BRIEF:
Each line in the material below, starting at the one that contains "How do I perform: Switch" and ending at the one that contains "Viewport: 562px width, 1000px height.", should be repeated exactly; the pictures should not.
** EXERCISE INPUT follows **
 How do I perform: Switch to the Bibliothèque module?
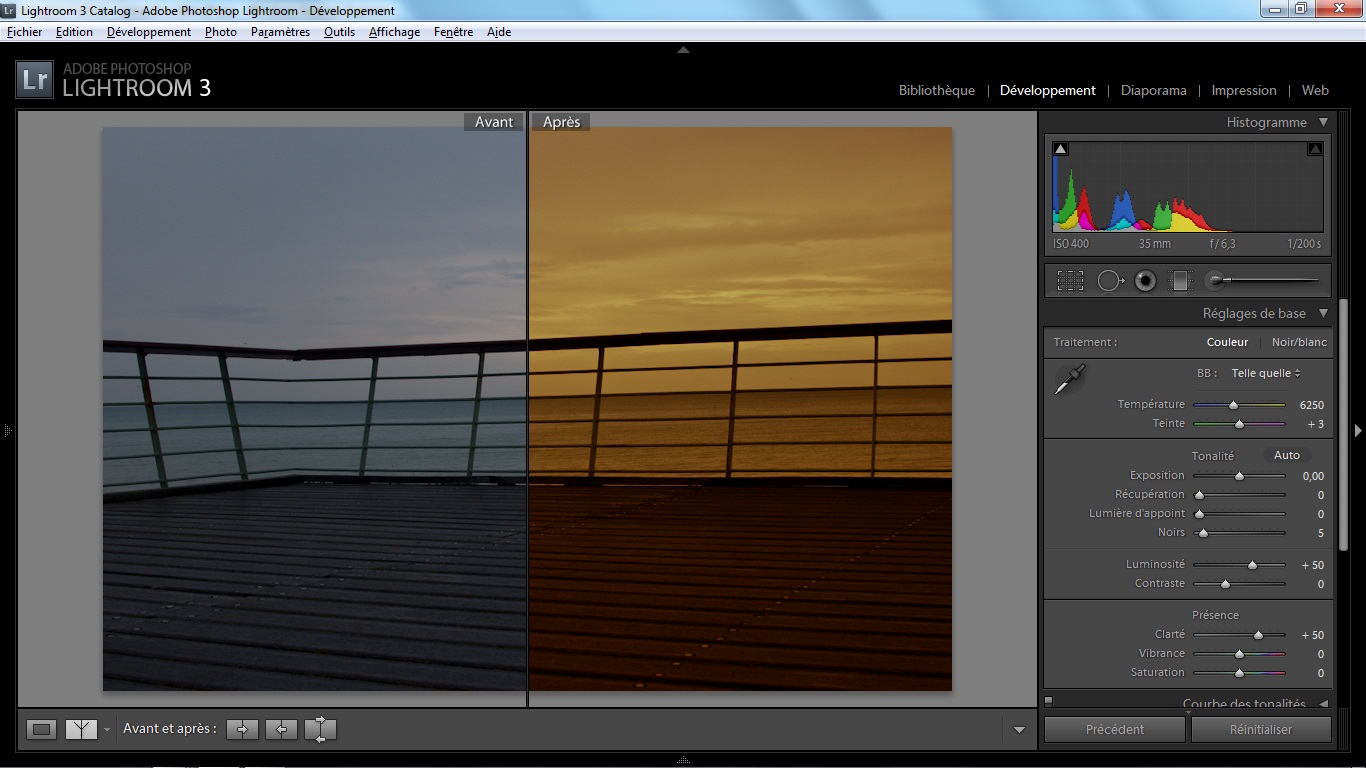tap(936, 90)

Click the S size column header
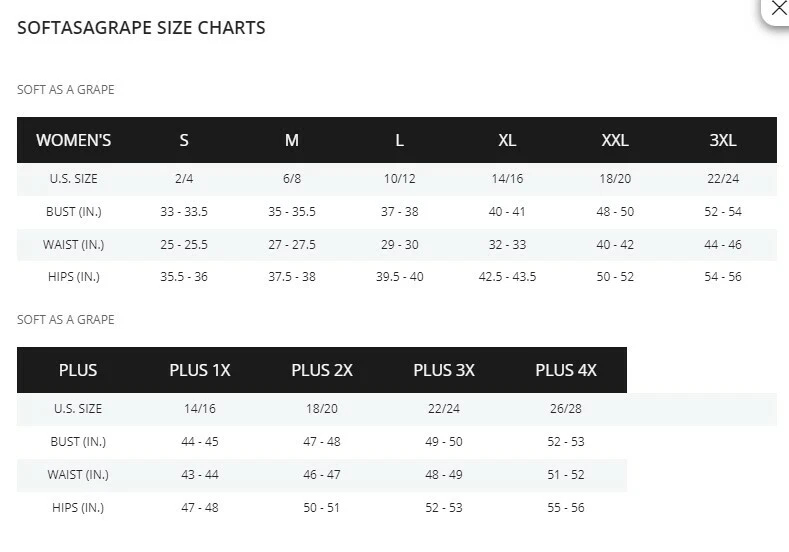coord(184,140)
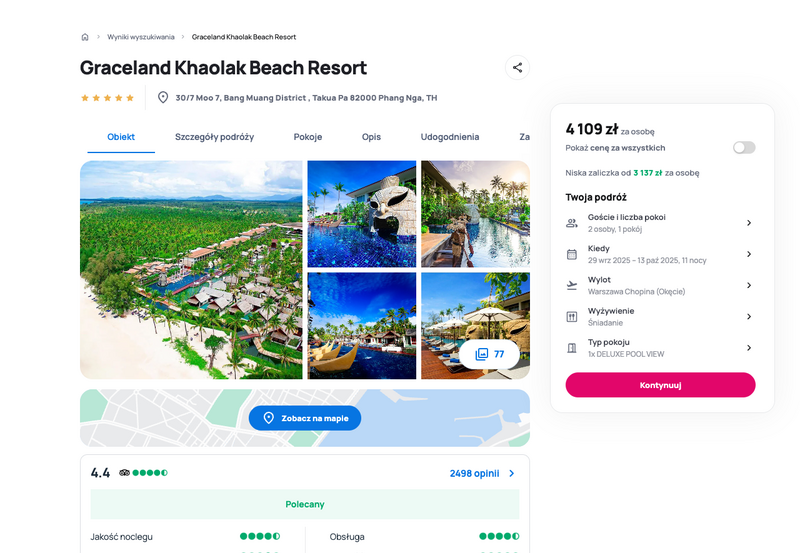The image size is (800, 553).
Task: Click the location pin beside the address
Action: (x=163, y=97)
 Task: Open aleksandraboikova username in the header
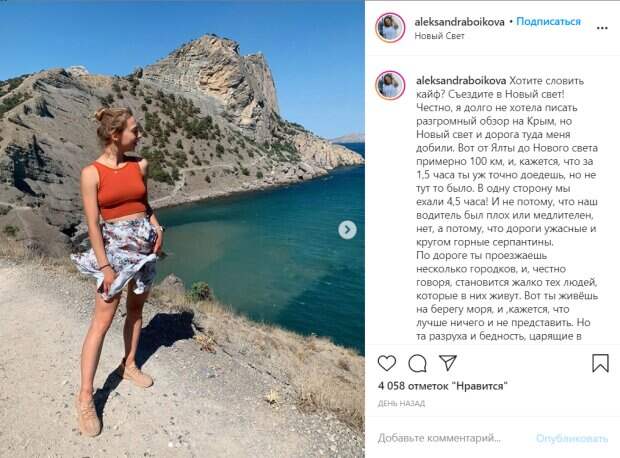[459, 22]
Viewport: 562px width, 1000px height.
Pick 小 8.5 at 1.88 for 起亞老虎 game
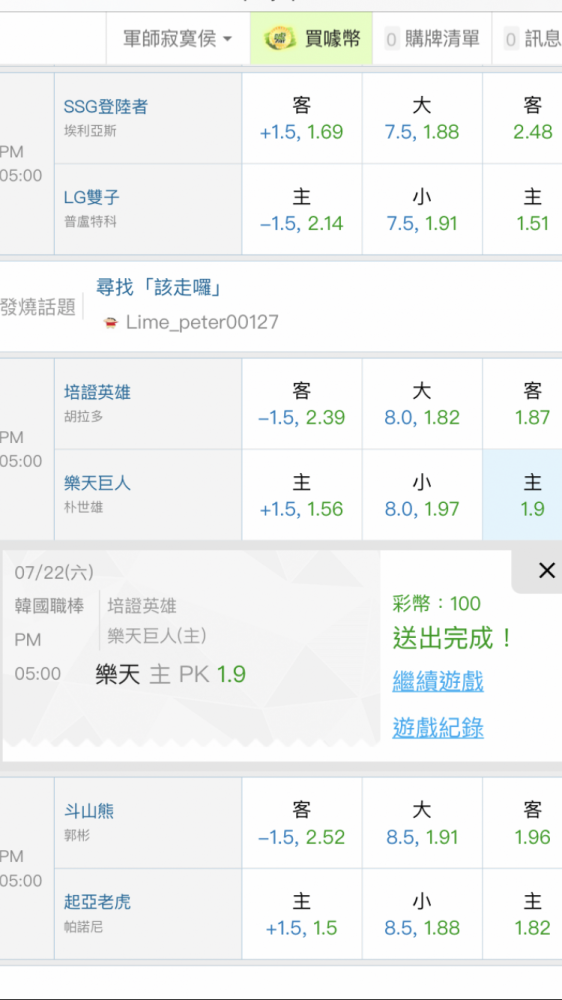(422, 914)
** End of EXERCISE INPUT **
** EXERCISE INPUT follows **
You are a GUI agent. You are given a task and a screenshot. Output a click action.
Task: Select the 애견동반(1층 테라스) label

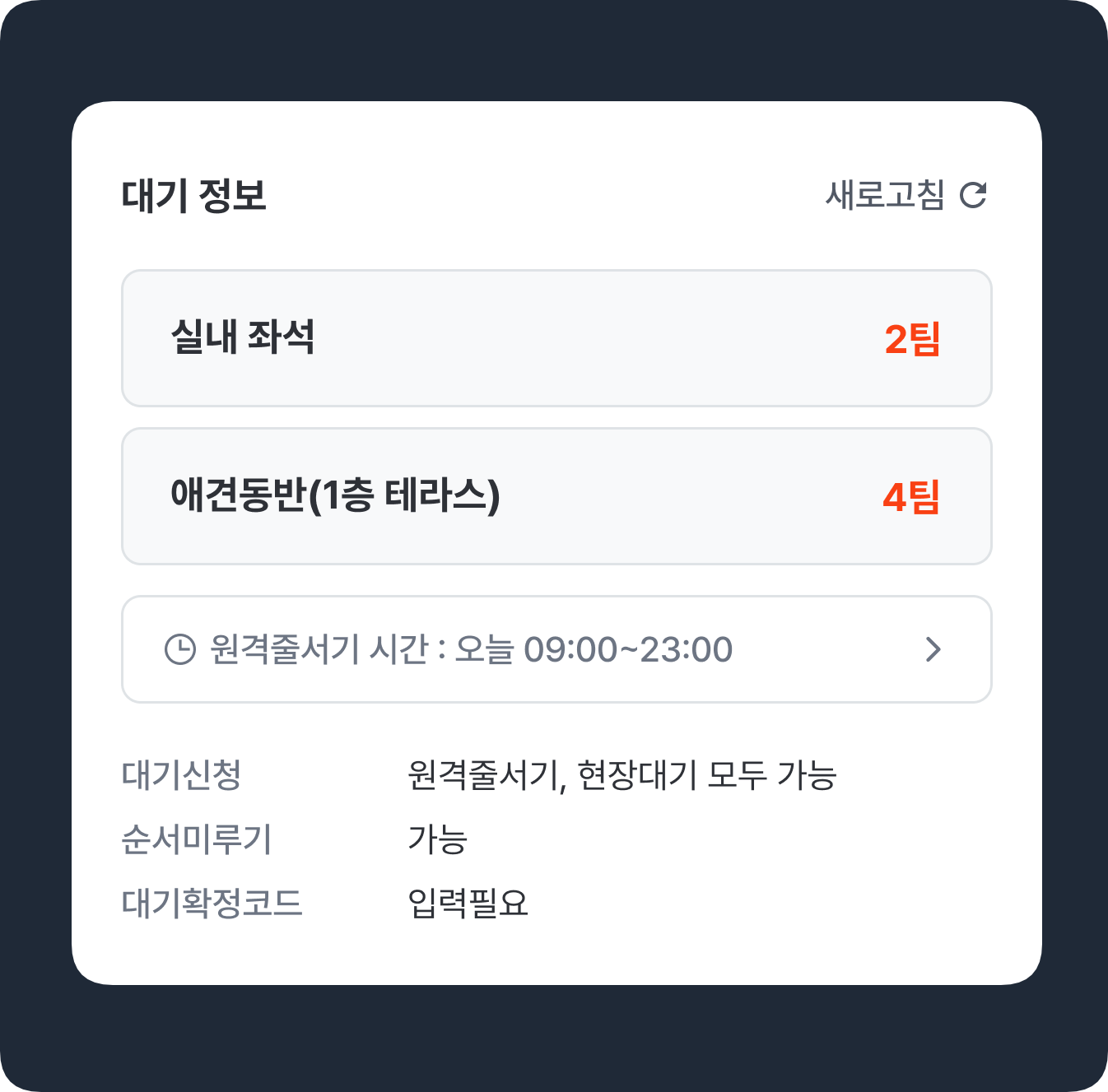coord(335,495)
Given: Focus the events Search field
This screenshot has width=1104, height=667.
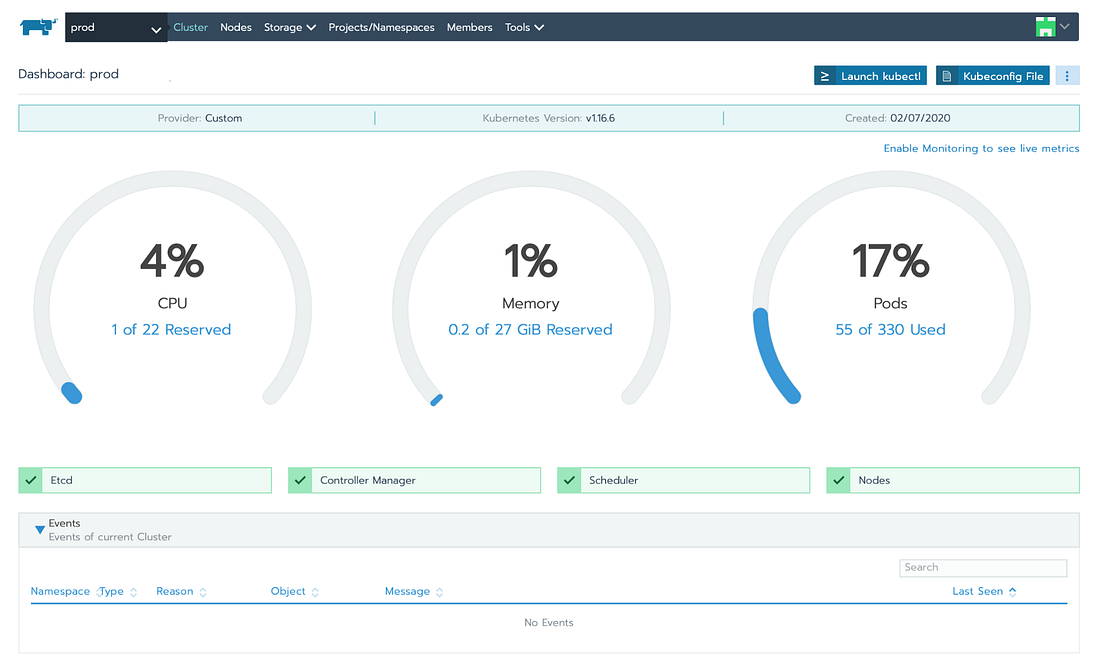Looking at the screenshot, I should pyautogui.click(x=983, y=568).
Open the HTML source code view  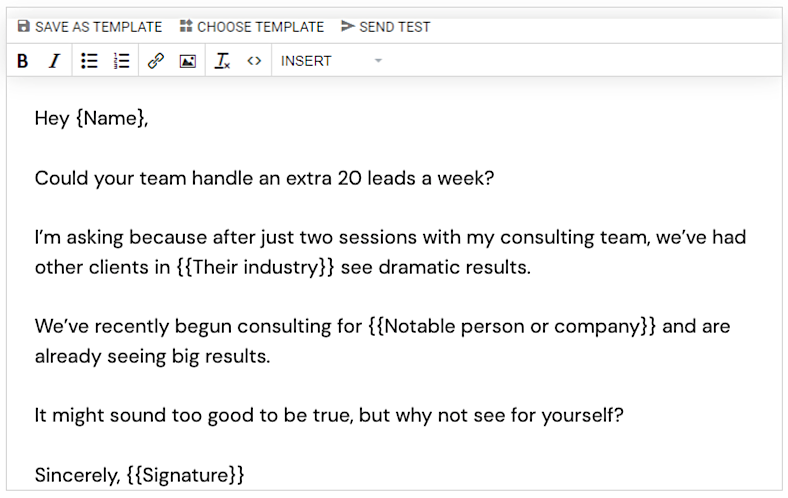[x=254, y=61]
** End of EXERCISE INPUT **
RESULT OF THIS TASK:
 How do I perform: Switch to the Bibliothèque module?
tap(936, 90)

Click the S size column header
coord(184,140)
The image size is (800, 553).
Task: Click the location pin beside the address
Action: (x=163, y=97)
 Task: Open aleksandraboikova username in the header
[459, 22]
Viewport: 562px width, 1000px height.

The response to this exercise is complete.